**Data excerpts**
__________________________________________________

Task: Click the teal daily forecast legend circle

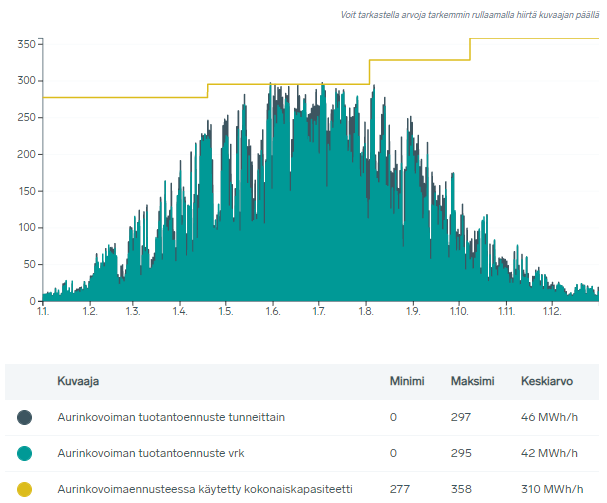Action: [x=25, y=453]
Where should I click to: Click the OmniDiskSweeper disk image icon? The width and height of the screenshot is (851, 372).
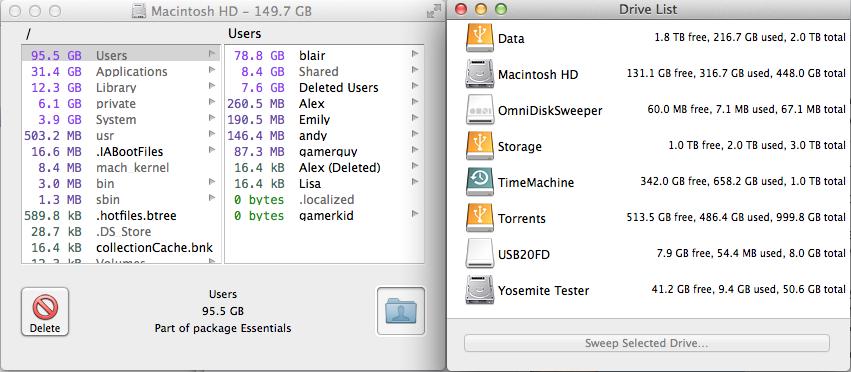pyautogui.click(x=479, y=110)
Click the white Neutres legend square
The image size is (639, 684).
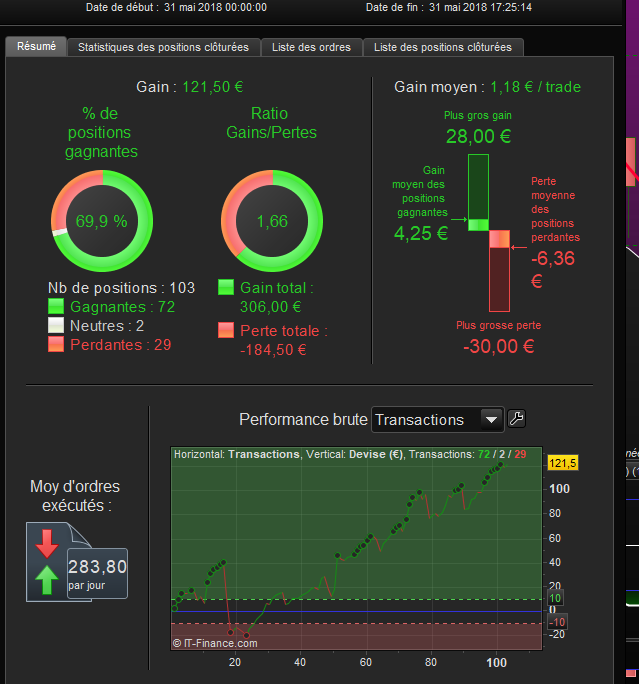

__________________________________________________

**About this task**
Reproduce the material above verbatim; omit every picture.

**Result of the task**
Task: Click the teal daily forecast legend circle

Action: [x=25, y=453]
Where should I click to: Click the OmniDiskSweeper disk image icon? The width and height of the screenshot is (851, 372).
pyautogui.click(x=479, y=110)
Click the white Neutres legend square
The image size is (639, 684).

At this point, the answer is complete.